L’opera costituisce un momento essenziale dell’itinerario spirituale e stilistico del poeta ed è più speculazione poetica che filosofica in quanto esprime essenzialmente un atteggiamento dell’animo ed è, più che altro, un diario intimo, atto ad appagare, almeno momentaneamente i bisogni della ragione. Leopardi non giunge mai né alla affermazione certa né alla negazione totale, bensì propone una domanda, esprime un dubbio, mentre la prepotente vitalità sentimentale è espressa con sicurezza e misura.

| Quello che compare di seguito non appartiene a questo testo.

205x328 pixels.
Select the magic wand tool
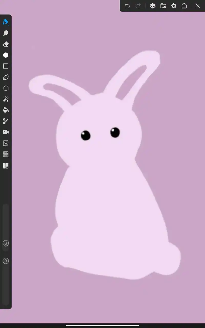point(6,99)
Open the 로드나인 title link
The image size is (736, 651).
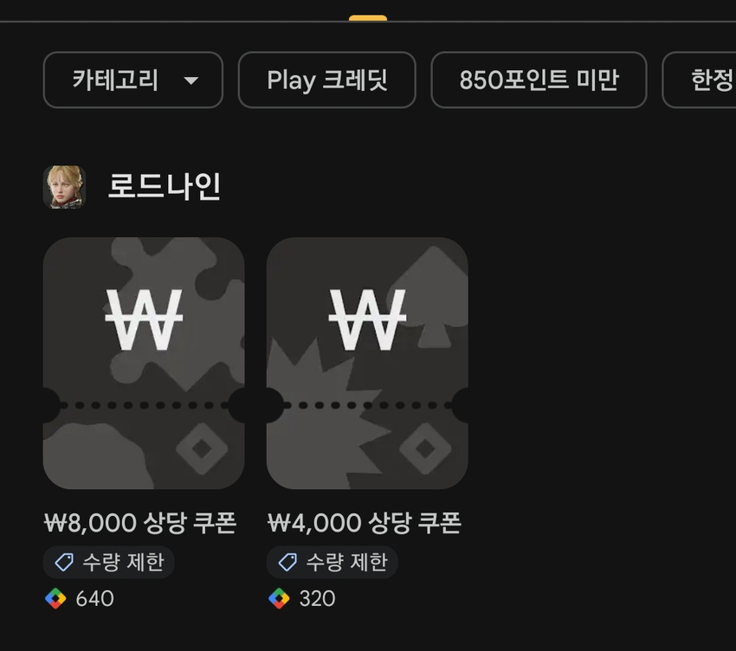click(x=165, y=187)
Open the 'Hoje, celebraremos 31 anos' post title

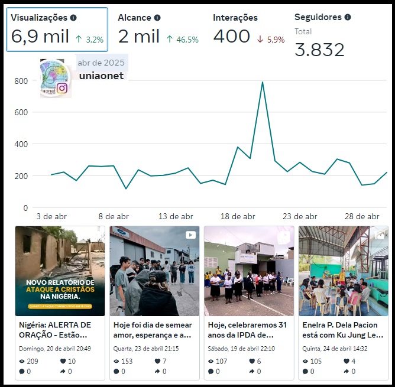pos(249,330)
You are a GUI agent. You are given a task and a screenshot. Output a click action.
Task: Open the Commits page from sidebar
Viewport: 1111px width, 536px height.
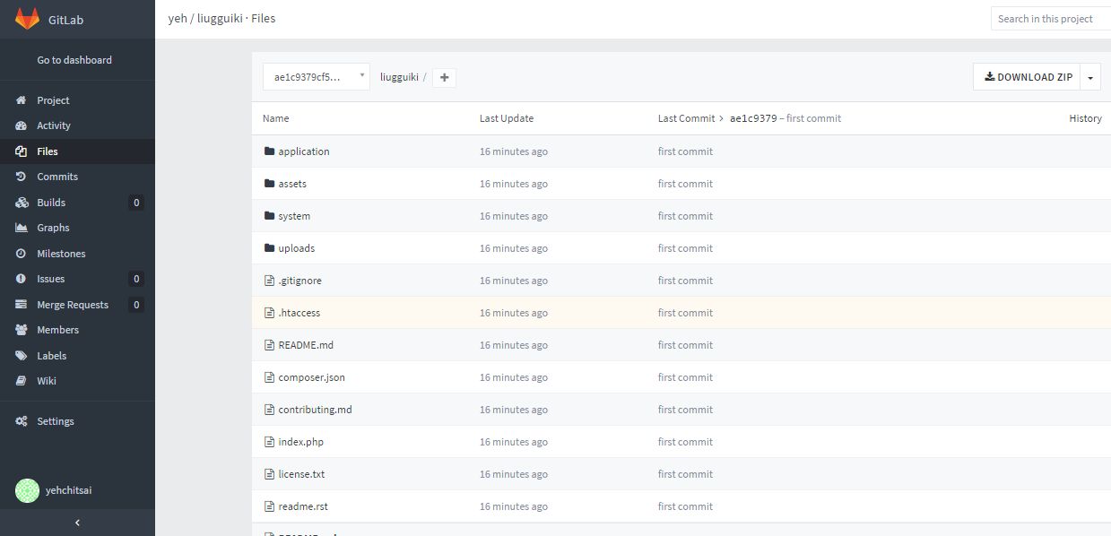[x=57, y=177]
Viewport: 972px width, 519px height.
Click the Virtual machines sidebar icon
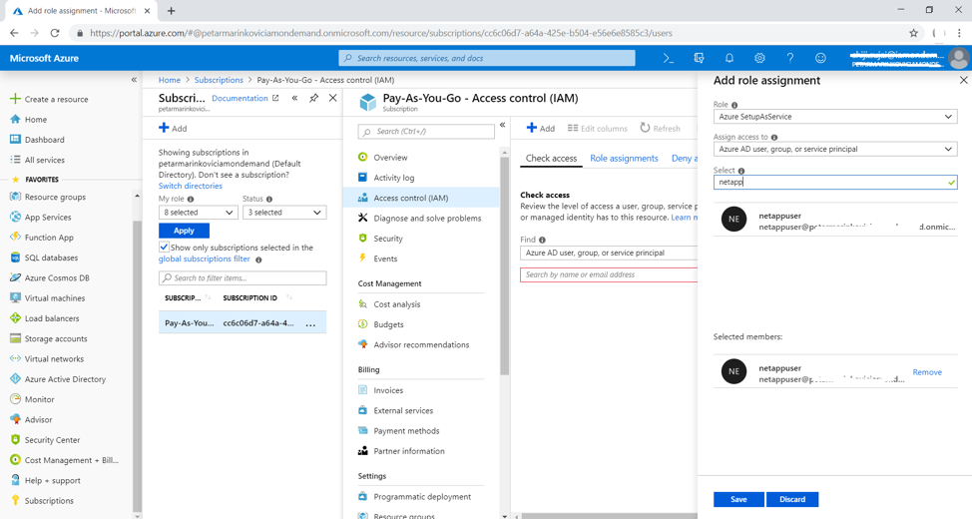point(15,298)
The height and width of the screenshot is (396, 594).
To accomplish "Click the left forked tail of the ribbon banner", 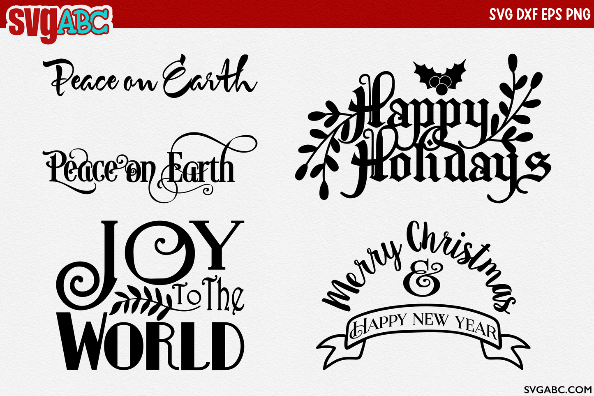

Le operette morali sono la trasposizione fantastica della concezione filosofica leopardiana dell’esistenza. Lo spunto è dato da testi antichi e moderni, i personaggi derivano dall’arte (Tristano), dalla mitologia e dalla storia. I temi sono la morte come assenza del dolore, i confini tra vita e morte, l’infelicità , il pessimismo, la malvagità della natura, le illusioni che si infrangono contro il vero, la condanna all’infelicità del genere umano, il rapporto fra sogno e vero, il piacere come cessazione del dolore, l’origine della noia e i possibili rimedi, la caducità dell’esistenza la sopportazione del proprio destino, ipotesi di suicidio (Porfirio).
La felicità , per Leopardi, è solo nell’attesa, la contrapposizione tra sentimento e ragione uccide la speranza (almanacchi). L’animo eroico non deve accettare l’ottimismo illuministico, ma deve contemplare coraggiosamente la morte.